## Goal of the exercise:
Continue the forum post below about choppy Rust audio playback code, picking up right after its last line and leaving aside the material that follows it.

## Passage:
..........

Please review this simple code (which plays very choppy and often hangs) .....

fn on_capture_audio_frame_from_net(
    server: &'static FfiServer,
    capture: proto::CaptureAudioFrameFromNetRequest,
) -> FfiResult<proto::CaptureAudioFrameFromNetResponse> {
    println!("Received CaptureAudioFrameFromNetRequest");

    let source = server.retrieve_handle::<audio_source::FfiAudioSource>(capture.source_handle)?;
    let pcm_data = capture.pcm_data;
    let sample_rate: u32 = capture.sample_rate.try_into().expect("Invalid sample rate");
    let num_channels: u32 = capture.num_channels.try_into().expect("Invalid number of channels");

    let source_clone = source.source.clone();
    let async_id = server.next_id();
    println!("Generated async_id: {}", async_id);

    // Adjust the chunk size to 10ms (based on sample_rate and num_channels)
    let ms10_samples = (sample_rate / 100) as usize * num_channels as usize; // 10ms worth of samples per channel

    let handle = server.async_runtime.spawn(async move {
        let mut offset = 0;
        while offset < pcm_data.len() {
            let chunk_end = std::cmp::min(offset + ms10_samples * 2, pcm_data.len());
            let frame_chunk = &pcm_data[offset..chunk_end];

            let frame_data: Vec<i16> = frame_chunk
                .chunks_exact(2)
                .map(|chunk| i16::from_le_bytes([chunk[0], chunk[1]]))

..........

## Data provided:
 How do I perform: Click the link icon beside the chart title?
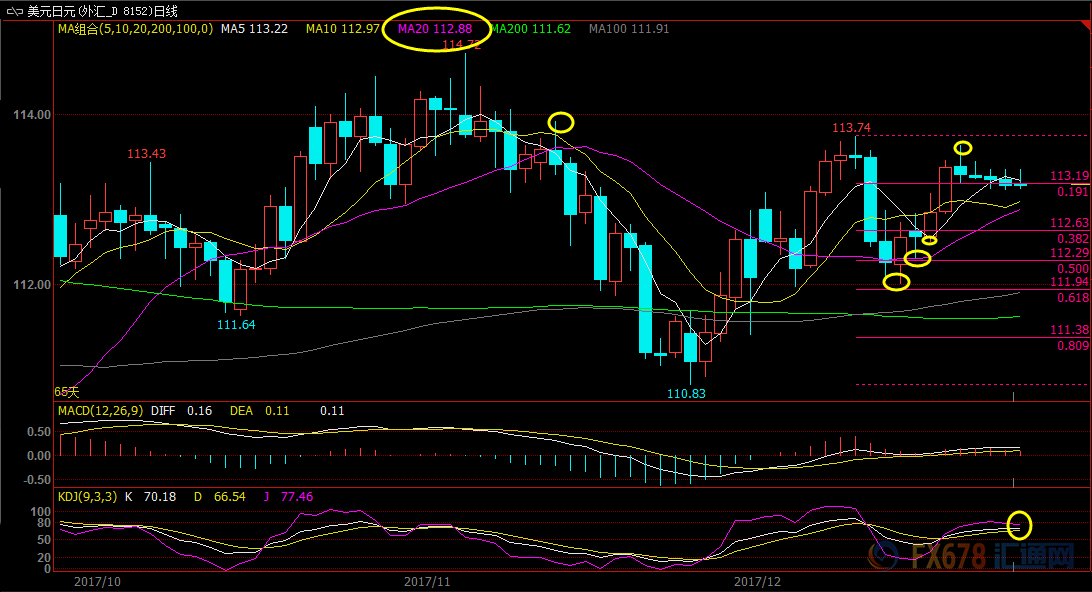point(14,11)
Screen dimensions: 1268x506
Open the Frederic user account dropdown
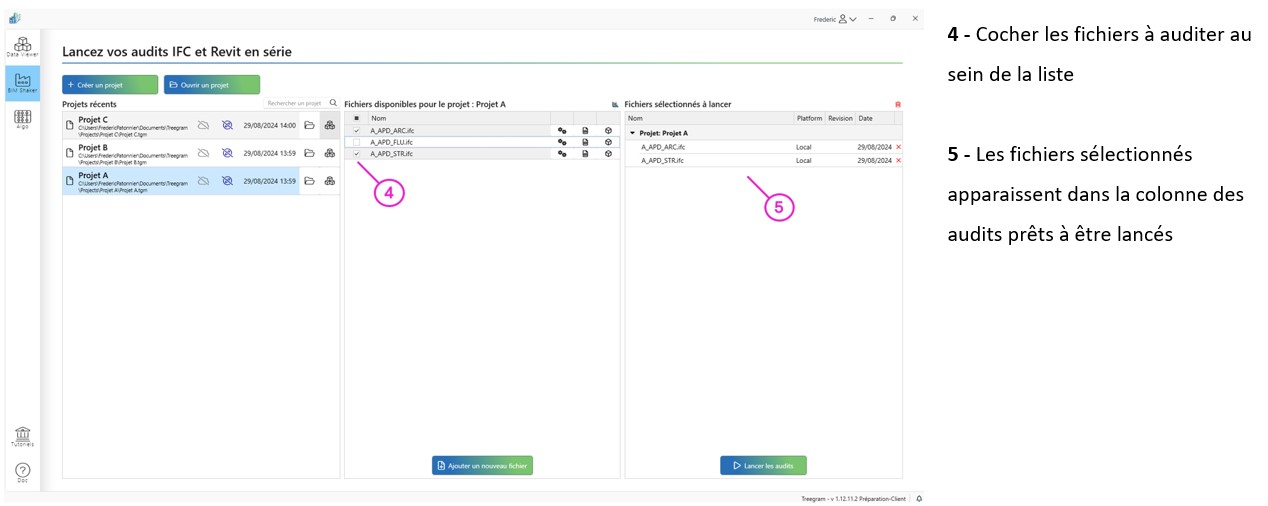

..........

## Answer to the exercise:
                .collect();

            let samples_per_channel = (frame_data.len() / num_channels as usize) as u32;

            let audio_frame = AudioFrame {
                data: Cow::Owned(frame_data),
                sample_rate,
                num_channels,
                samples_per_channel,
            };

            match source_clone {
                #[cfg(not(target_arch = "wasm32"))]
                RtcAudioSource::Native(ref source_native) => {
                    let res = source_native.capture_frame(&audio_frame).await;
                    if let Err(err) = &res {
                        println!("Error capturing frame: {:?}", err);
                    }
                }
                _ => {}
            }

            offset = chunk_end;
        }

        let _ = server.send_event(proto::ffi_event::Message::CaptureAudioFrameFromNet(
            proto::CaptureAudioFrameFromNetCallback {
                async_id: async_id.try_into().unwrap_or_default(),
                error: None.into(),
            },
        ));

        println!("CaptureAudioFrameFromNetCallback sent with async_id: {}", async_id);
    });

    server.watch_panic(handle);

    Ok(proto::CaptureAudioFrameFromNetResponse {
        async_id: async_id.try_into().unwrap_or_default(),
        error: String::new(),
    })
}

It is hanging in this logic ...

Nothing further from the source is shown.